## Work instructions
Give back every line of the data exactly. Pictures are not part of the copy.

## Data for this task

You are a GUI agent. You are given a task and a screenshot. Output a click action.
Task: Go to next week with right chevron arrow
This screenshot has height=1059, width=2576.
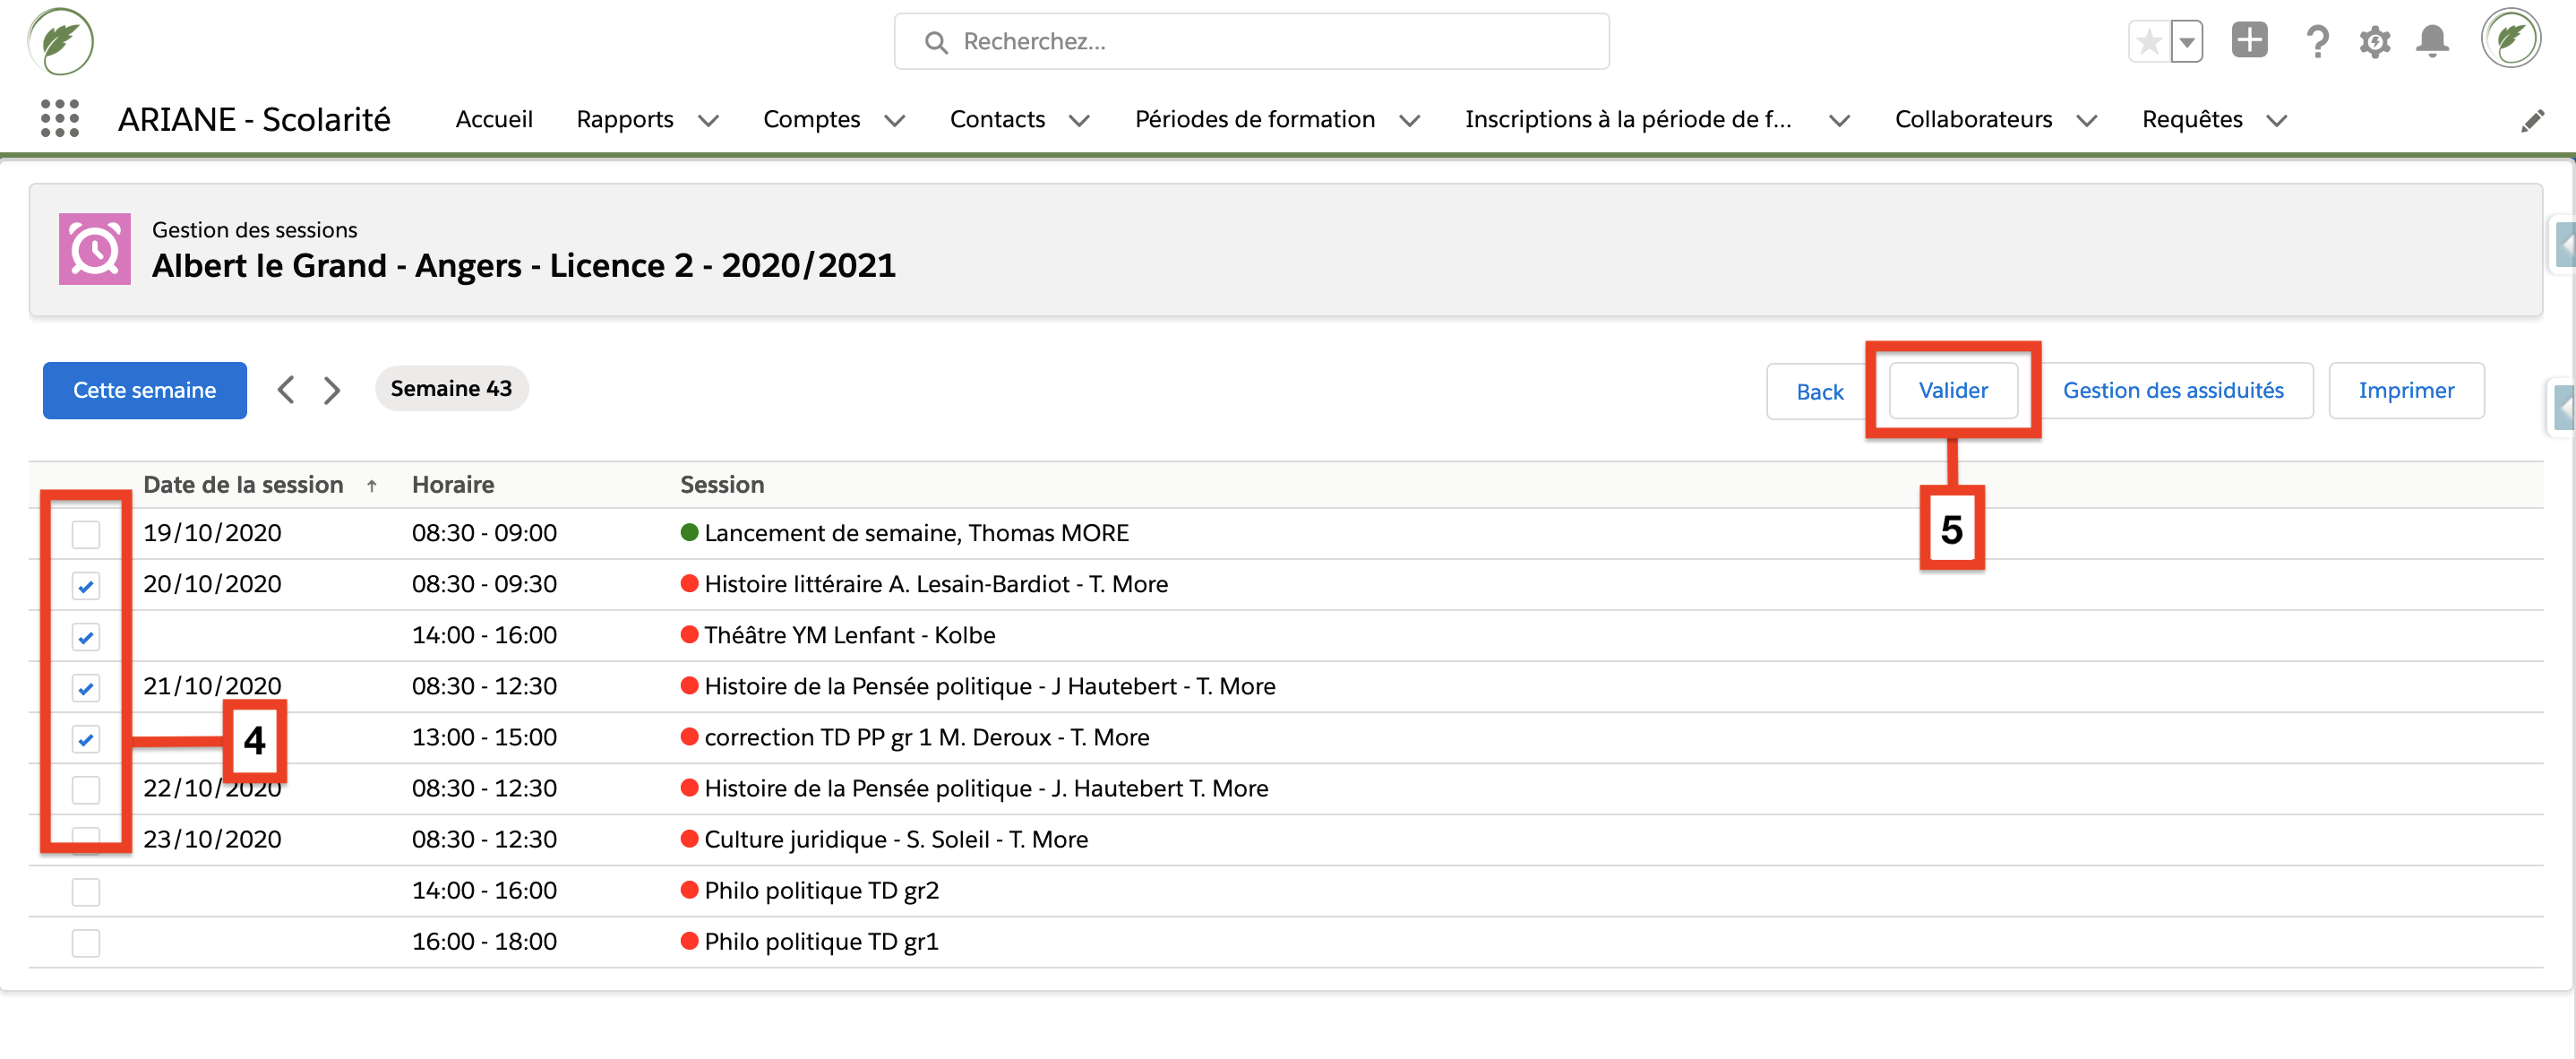click(x=331, y=389)
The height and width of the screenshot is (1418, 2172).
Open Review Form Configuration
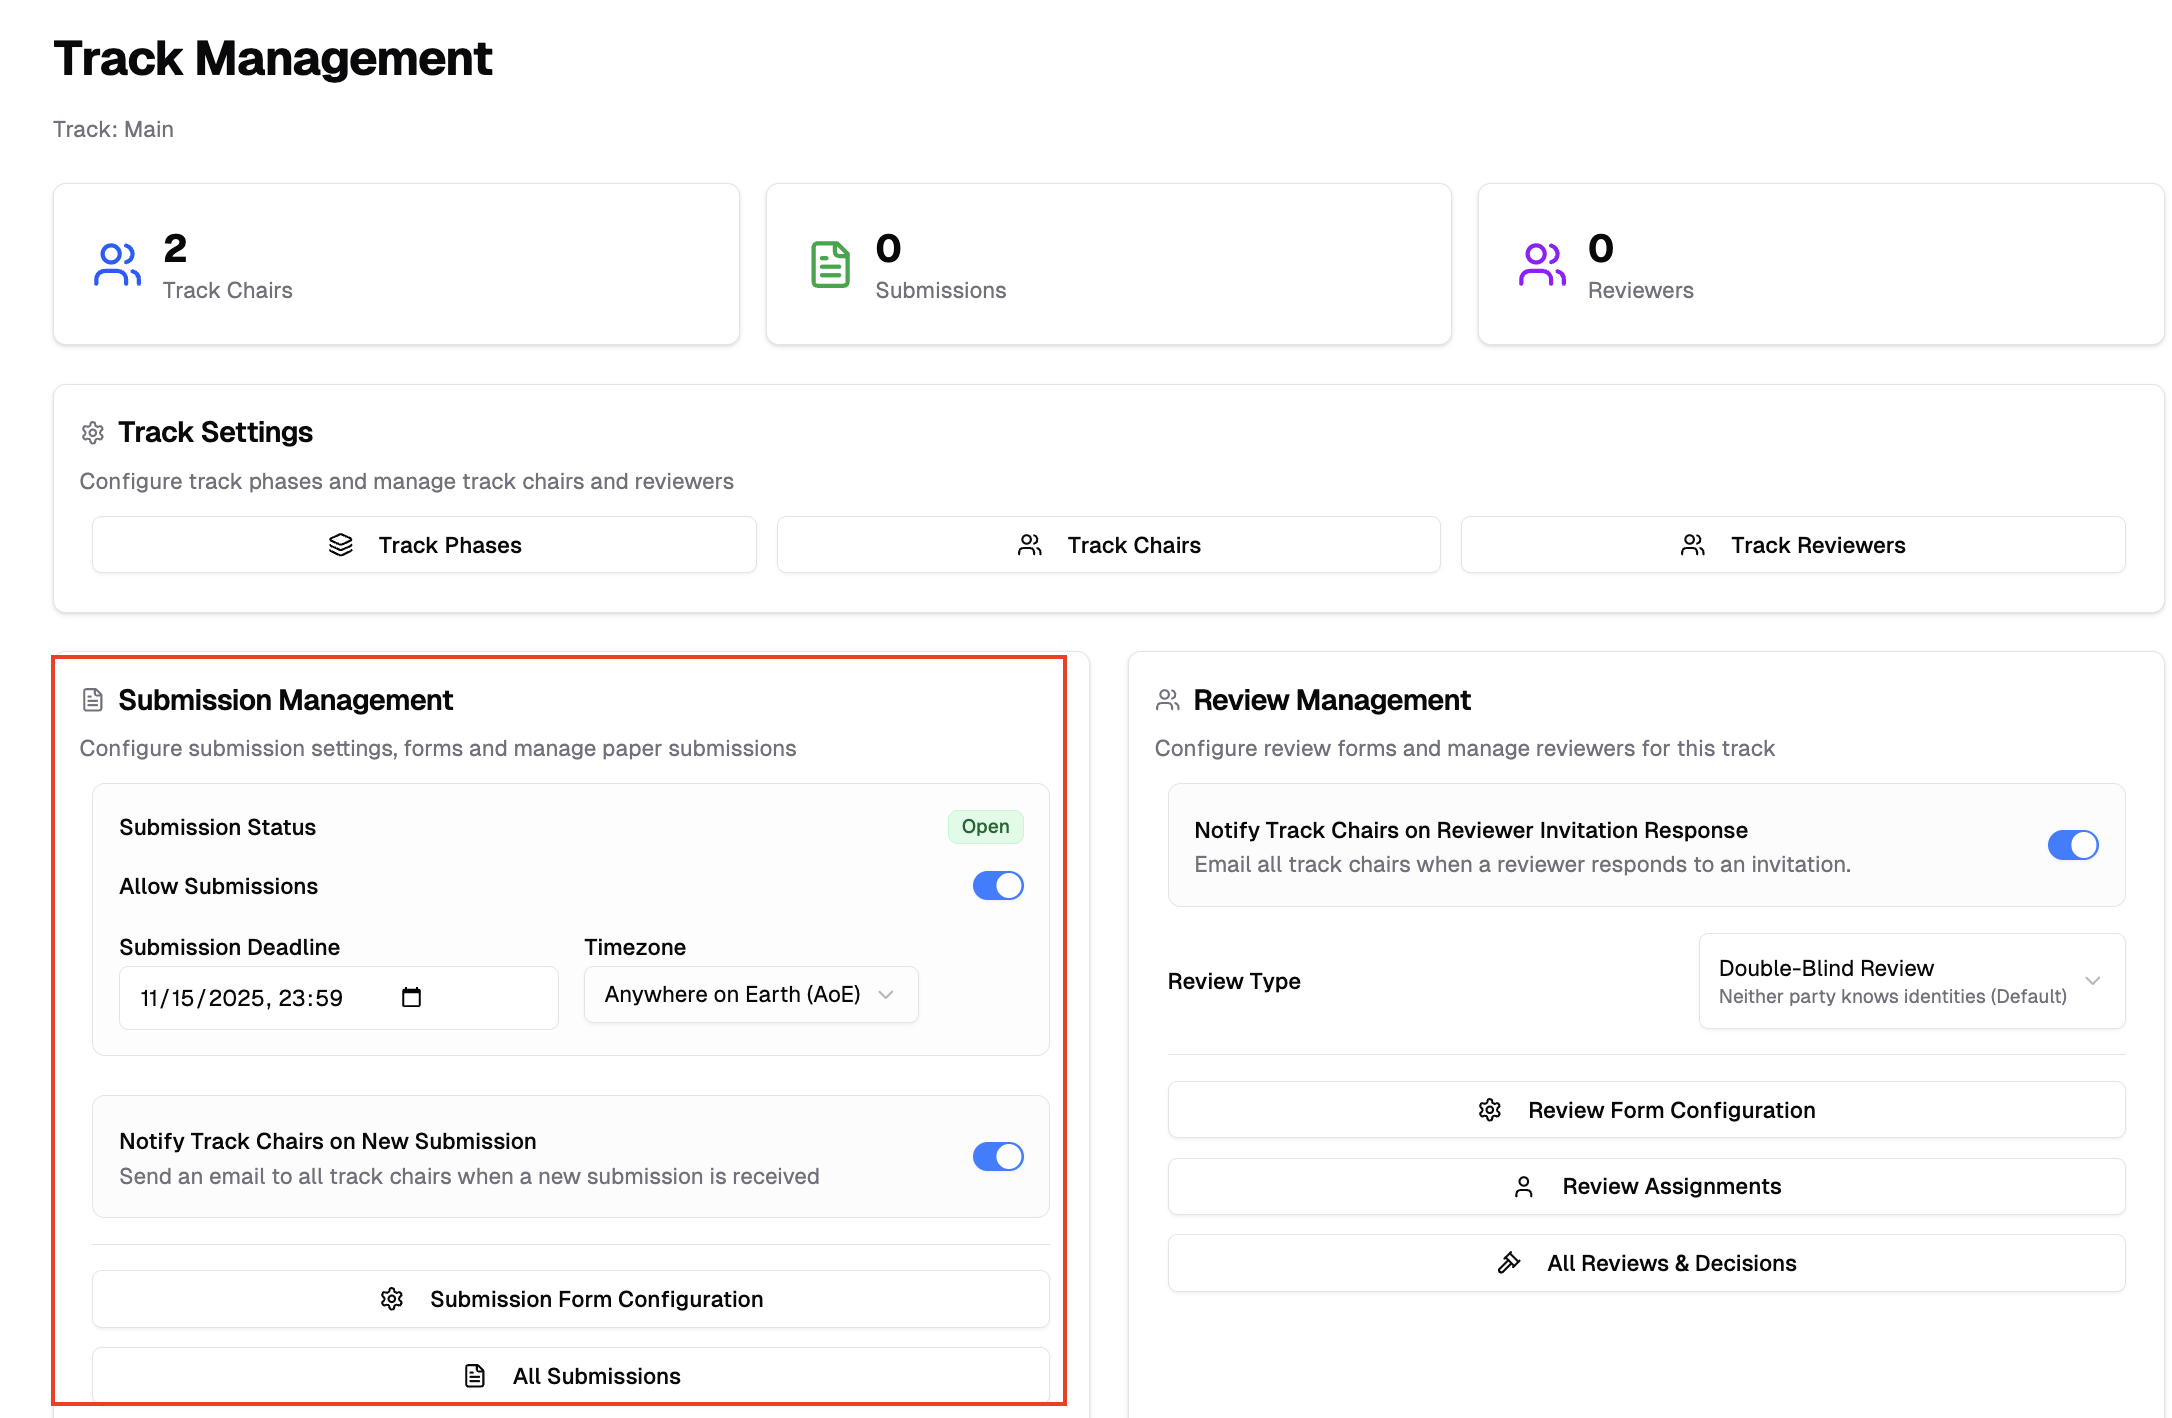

## Exercise response
You are a GUI agent. You are given a task and a screenshot. Output a click action.
Task: Go to next week with right chevron arrow
This screenshot has height=1059, width=2576.
click(x=331, y=389)
The height and width of the screenshot is (1418, 2172).
Open Review Form Configuration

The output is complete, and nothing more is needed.